Giving Up and Starting Over


Giving Up and Starting Over
By Rev. Ellen Quaadgras
Westminster Unitarian Church
February 11, 2018


First Reading by Wendell Berry

There are, it seems, two muses: the Muse of Inspiration, who gives us inarticulate visions and desires, and the Muse of Realization, who returns again and again to say “It is yet more difficult than you thought.” This is the muse of form. It may be then that form serves us best when it works as an obstruction, to baffle us and deflect our intended course. It may be that when we no longer know what to do, we have come to our real work and when we no longer know which way to go, we have begun our real journey. The mind that is not baffled is not employed. The impeded stream is the one that sings.


Second Reading by Rev Gretchen Haley

Though you have been warned

And given plenty of explanations

Reasons to do otherwise

You have persisted

To claim a life of joy, and justice

To carve out this time

This space for the renewal

Of your own heart

Despite all the reasons, the resistance

Fighting for your attention, luring you towards fear

You persist

To practice gratitude

For this day, this life

That has been given

This chance to begin again

And so let us gather

That we might

Offer one another courage, strength

Healing, hope

And this promise to

Persist in kindness,

Persevere in compassion


Prevail in a life that is for more than ourselves



It’s a chilly, stark Sunday afternoon. A man hears the doorbell ring. He, gets up and opens it but sees nothing. No one. Nobody to the left, nobody to the right, not even the sound of mischievous children giggling as they dash away around the corner. Just as he’s about to step back inside he spies a small snail on his doorstep and, bemused, picks it up and absentmindedly flings it into the field across the way, and closes the door.
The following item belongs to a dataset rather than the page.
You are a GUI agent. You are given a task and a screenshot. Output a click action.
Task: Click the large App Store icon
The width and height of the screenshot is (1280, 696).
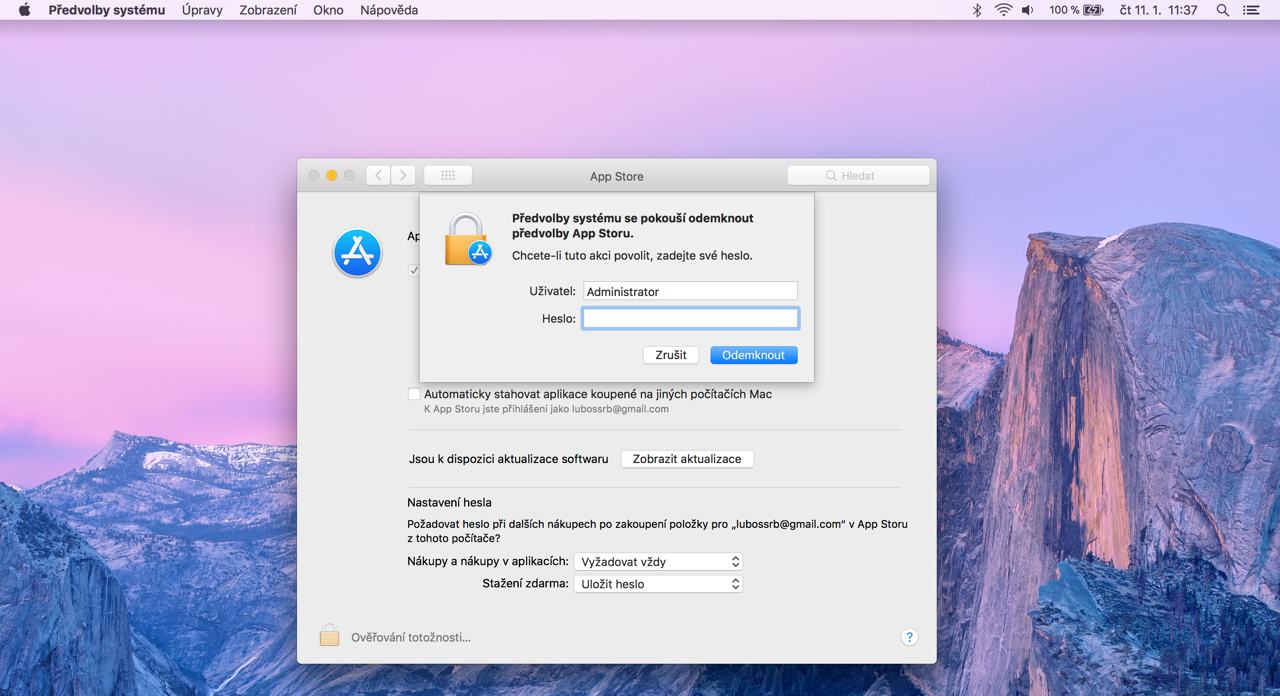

10 years go by. It’s a decade later. The doorbell rings. Man gets up and opens the door. No one’s there. No one to the left, no one to the right, no giggling children running away. The man looks down though and spots that same little snail, now looking rather agitated, who yells at him, angrily: “What the blank did you do that for?!”

Perseverance, as expressed in a small invertebrates that trudges miles (or yards, as the case may be) to make it to its destination, ring that doorbell, deliver its message.

Perseverance. As modeled by a small, persistent, mollusk that magically rings doorbells and talks.

Perseverance, that – Okay, actually, that’s about all the meaning I’m going to wring out of that little snail joke. Except, maybe, that sometimes in’s necessary to persevere 10 years, maybe more, to, gradually, slowly, slide toward the goal we’ve been striving for.


There was a TED talk listed in the theme-based materials this month. It’s from Malcolm Gladwell that talks about the 10,000 hour rule. Basically that it takes roughly 10,000 hours, or about 10 years, to really master a skill.

And I remember hearing Pema Chodron, Buddhist nun, say once that when working with some of our stickiest behavior patterns – it will take consistently practicing mindfulness. And, oh, give it 10 years.

Which, perhaps counterntuitively, gives me hope –  it means it is possible to change even the most persistent unhealthy behaviors, and it is possible that some of the things I or any of us want to get good at, just need more time.

Some things just take time: Like raising children, living our vocation, or making a difference in our communities – they all require perseverance.

A perseverance that in real life is not always a steady, even-keeled slide across a field of flowers.

But instead is filled with fits and starts and all manner of pitfalls.

I talked a little bit last week about some the different pieces of perseverance. Like, beginning with a heartfelt intention. Like needing to let go and start over sometimes. Like, remembering we are not alone.

Today I want to go deeper, in particular, with letting go and starting over. With giving up, with failure, getting blindsided, frustrated, discouraged, beaten down, lost, undone. With giving up. Because that, for many of us, is where the real challenge is – how do we work with discouragement and, once we’ve given up – how, or why, even, would we start over? Not just once but, again and again? How do we become a people of perseverance?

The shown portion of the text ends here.